Cap au sud, vers Marrakech, Ouarzazate et la vallée du Draâ. Dans le cadre fascinant de Marrakech où deux mondes se superposent, hermétiques l'un à l'autre. D'une part, l'immuable scène de la vie marocaine telle qu'on la verra encore longtemps dans les villes du Maghreb : artisans employant des outils d'un autre temps, vieillards ridés, accroupis au soleil avec des airs de patriarches bibliques, drapés dans leur djellaba, souverainement insensibles aux événements, à l'effervescence, et aux yeux ouverts comme sur un monde invisible qui satisfait leur curiosité. D'autre part, la masse infatigable des "roumis" et des touristes qui tentent un marchandage au souk principal, avalent rapidement le fameux thé à la menthe ou enferment dans une boîte des images que leur œil ne pourra retenir. Une légende prétend que lorsque la Koutoubia -dont le minaret culmine à 80 mètres- fut plantée au cœur de la ville, elle saigna tellement qu'elle imprégna aux murs des maisons cette couleur rouge dont le drapeau marocain est inondé.

Départ de Marrakech vers Ouarzazate et Zagora.

Le paysage défile, immense et solitaire. Le vert des champs de blé et des prairies moutonnantes a fait insensiblement place à un rouge ocre, foncé, profond, comme la terre et les visages brûlés par le soleil. La peau des habitants est devenue plus mate. Beaucoup d'entre eux ont l'allure fière des descendants d'esclaves enlevés au Soudan lors des invasions arabes... La vie se repose ici entre le désert qu'arrose ça et là un oued bienfaisant et les sommets inaccessibles et enneigés de la chaîne montagneuse. Une belle route serpente le long des quelque 150 kilomètres du Draâ, dans une vallée bordée de palmeraies, de superbes ksour en pisé et de nombreuses kasbahs oubliées par le temps, d'une présence irréelle et où l'on se plait à imaginer qu'une Schéhérazade aux rêves inassouvis sommeille peut-être encore. Plus tard seulement, lorsqu'il aura épuisé les trésors de ce périple fantastique, le voyageur comprendra que, dans un songe, il a remonté le cours des siècles. À Zagora, un panneau indique : "Tombouctou 52 jours". Le bout du monde est peut-être ici.
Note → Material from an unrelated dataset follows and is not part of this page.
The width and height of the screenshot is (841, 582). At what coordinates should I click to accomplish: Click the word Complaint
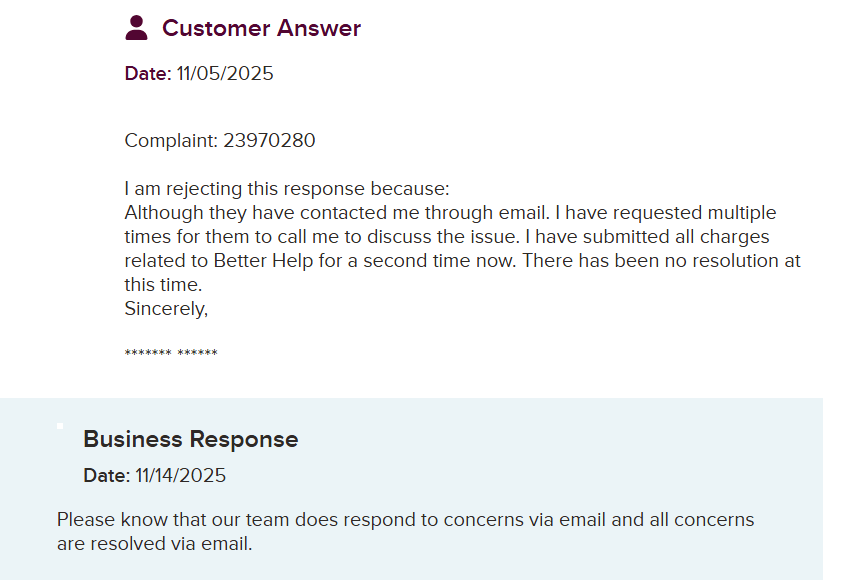170,141
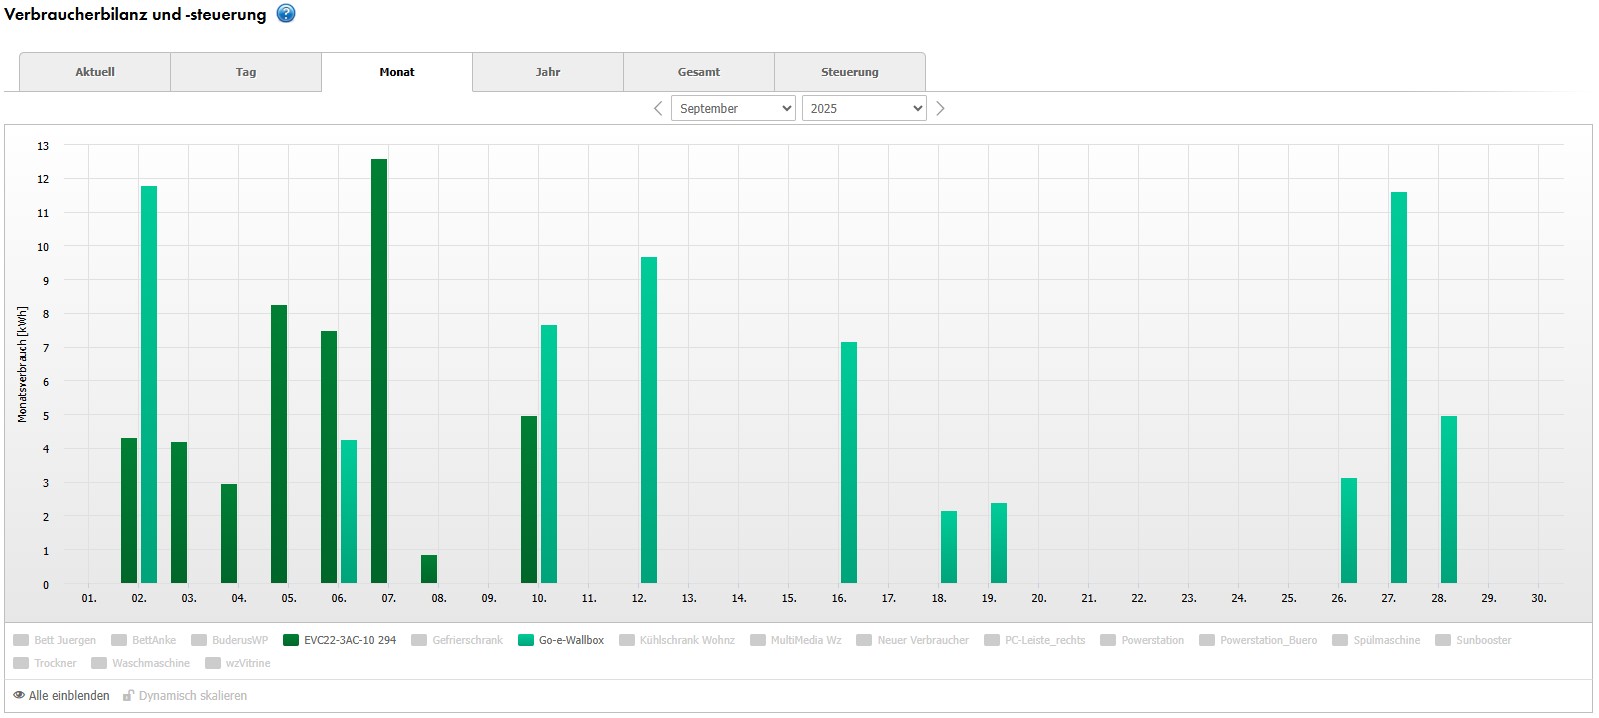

De Zagora, courons à travers le Haut Atlas en direction de la côte Atlantique et l'extrême sud marocain. Voilà les régions à la fois désertiques et montagneuses. Le taxi s'essouffle à travers les kasbah médiévales, hautaines et solitaires. Des habitants se montrent parfois, comme déposés par un mirage, puis disparaissent dans la lumière, tels ces nomades, d'on ne sait où venus, qui, le temps d'une courte halte, allument une pipe de kif et reposent leur monture. Sur le chemin rocailleux, quelques femmes à la peau desséchée marchent en poussant devant elles un bourricot maigre et robuste, accablé par son faix. Beauté des femmes du sud qui, suivant l'âge, la portent tantôt farouche, tantôt sévère et résignée ! Un morceau de désert, de ciel et de mystère emplit chaque regard.

La luminosité pénétrante a maintenant tourné au bleu, l'air se vivifie, la terre s'hydrate à nouveau, et l'on devine au loin l'immensité océane qui se confondra bientôt avec le ciel. Voilà Essaouira, site surprenant qui a la particularité de ressembler à Saint-Malo par ses fortifications portugaises et à un port breton par ses bateaux bariolés qui attendent le départ en haute mer. Et puis les plages du littoral atlantique, au sud d'Agadir, où l'on pourra prolonger sa paresse dans un antique bain de sable, de mer et de soleil.

Plages désertes et sans fin où le vent souffle une haleine légèrement colorée, verte, rouge et bleue... les couleurs du Maroc.